Yazoo belongs to what is still a rather exclusive club of drinks that meet the School Foods Trust guidelines on drinks in schools, a fact which it hopes will help it achieve an additional £10m-worth of sales to £95m in 2010.
Marielle de Jong, marketing director at Yazoo manufacturer FrieslandCampina UK, explains: "The government and the School Food Trust have long been leading the way in the fight against childhood obesity, and one of their key initiatives is the ban on sweetened fizzy drinks. They now allow only bottled water, skimmed or semi-skimmed milk, pure juices and yogurt or milk drinks with less than 5% added sugar to be sold at schools."

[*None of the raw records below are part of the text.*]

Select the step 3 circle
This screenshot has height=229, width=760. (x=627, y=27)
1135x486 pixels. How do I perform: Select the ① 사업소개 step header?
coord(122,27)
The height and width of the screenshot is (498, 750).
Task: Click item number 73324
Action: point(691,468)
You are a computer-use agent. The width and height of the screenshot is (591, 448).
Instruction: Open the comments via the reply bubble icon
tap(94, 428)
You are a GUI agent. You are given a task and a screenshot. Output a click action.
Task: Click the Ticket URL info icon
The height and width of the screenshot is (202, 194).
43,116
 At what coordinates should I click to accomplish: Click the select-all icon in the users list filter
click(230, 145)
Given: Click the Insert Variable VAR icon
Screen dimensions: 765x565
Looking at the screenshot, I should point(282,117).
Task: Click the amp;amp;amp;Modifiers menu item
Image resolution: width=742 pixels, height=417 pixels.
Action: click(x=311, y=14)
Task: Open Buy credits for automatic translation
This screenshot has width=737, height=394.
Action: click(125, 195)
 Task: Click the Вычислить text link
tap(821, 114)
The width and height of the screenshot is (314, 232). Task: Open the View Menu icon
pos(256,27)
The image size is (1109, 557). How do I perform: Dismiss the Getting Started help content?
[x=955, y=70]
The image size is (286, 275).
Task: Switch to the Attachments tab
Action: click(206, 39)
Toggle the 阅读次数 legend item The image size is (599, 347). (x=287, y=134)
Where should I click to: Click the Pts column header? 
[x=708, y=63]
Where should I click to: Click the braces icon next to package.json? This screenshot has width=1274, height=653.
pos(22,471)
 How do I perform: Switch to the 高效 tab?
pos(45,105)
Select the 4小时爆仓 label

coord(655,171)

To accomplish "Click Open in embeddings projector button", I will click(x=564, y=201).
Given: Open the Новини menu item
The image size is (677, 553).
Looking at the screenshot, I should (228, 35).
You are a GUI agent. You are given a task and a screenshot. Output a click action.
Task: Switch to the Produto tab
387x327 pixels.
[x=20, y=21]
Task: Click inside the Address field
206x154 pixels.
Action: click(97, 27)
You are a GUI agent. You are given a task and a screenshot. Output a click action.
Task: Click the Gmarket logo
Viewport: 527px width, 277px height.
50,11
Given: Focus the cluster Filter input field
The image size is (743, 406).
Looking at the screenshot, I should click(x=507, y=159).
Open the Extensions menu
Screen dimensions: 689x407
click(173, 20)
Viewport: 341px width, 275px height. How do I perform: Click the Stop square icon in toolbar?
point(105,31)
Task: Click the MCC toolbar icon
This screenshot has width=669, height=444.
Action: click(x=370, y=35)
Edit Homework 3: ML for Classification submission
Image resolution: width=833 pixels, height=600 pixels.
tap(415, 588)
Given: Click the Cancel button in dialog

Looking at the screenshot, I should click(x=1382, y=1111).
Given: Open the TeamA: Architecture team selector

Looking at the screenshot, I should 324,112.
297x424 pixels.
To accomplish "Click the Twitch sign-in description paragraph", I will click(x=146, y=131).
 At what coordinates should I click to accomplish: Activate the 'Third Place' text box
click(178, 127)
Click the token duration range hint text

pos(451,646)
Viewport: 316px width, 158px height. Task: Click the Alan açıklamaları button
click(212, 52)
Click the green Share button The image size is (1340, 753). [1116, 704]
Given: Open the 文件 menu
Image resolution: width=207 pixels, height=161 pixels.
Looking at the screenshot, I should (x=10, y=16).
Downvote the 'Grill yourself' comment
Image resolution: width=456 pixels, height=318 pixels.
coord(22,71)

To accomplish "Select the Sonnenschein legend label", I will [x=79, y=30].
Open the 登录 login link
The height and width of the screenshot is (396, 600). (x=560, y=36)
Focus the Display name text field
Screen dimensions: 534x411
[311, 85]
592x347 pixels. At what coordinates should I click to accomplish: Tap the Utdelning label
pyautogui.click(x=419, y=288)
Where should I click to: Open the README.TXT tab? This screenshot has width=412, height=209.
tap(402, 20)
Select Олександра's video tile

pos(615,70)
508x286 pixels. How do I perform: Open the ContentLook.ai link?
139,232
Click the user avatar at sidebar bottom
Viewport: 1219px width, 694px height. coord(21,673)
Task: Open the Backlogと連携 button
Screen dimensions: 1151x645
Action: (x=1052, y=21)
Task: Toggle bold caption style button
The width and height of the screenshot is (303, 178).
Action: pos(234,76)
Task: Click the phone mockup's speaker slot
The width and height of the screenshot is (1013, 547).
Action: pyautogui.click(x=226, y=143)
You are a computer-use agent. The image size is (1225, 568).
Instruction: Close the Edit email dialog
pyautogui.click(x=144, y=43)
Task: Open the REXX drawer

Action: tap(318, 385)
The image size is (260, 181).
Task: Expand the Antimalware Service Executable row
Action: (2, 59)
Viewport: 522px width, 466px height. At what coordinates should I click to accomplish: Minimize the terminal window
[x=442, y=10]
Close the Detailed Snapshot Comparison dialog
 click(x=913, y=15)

But its healthier credentials aren't the only reasons behind Yazoo's success as with any kids' product it has been cleverly tailored to also hold a large degree of kiddie appeal, a key element for any aspiring lunchbox staple.
"In an ideal world, children would be happy to drink a plain glass of milk everyday, but research and brand experience shows that this is not likely to prove realistic. Adding flavour to milk can be an effective solution, providing a healthier alternative that is attractive to both children and parents," Jong adds.
Another brand that appears to have got this delicate balancing act right is Feel Good Drinks. The brand uses 100% natural ingredients and no added sugar to please mums and dads, but has the taste and refreshment that active kids want. The kids range also comes in 'cool' new tetra wedge packaging, hitting another important ace: design.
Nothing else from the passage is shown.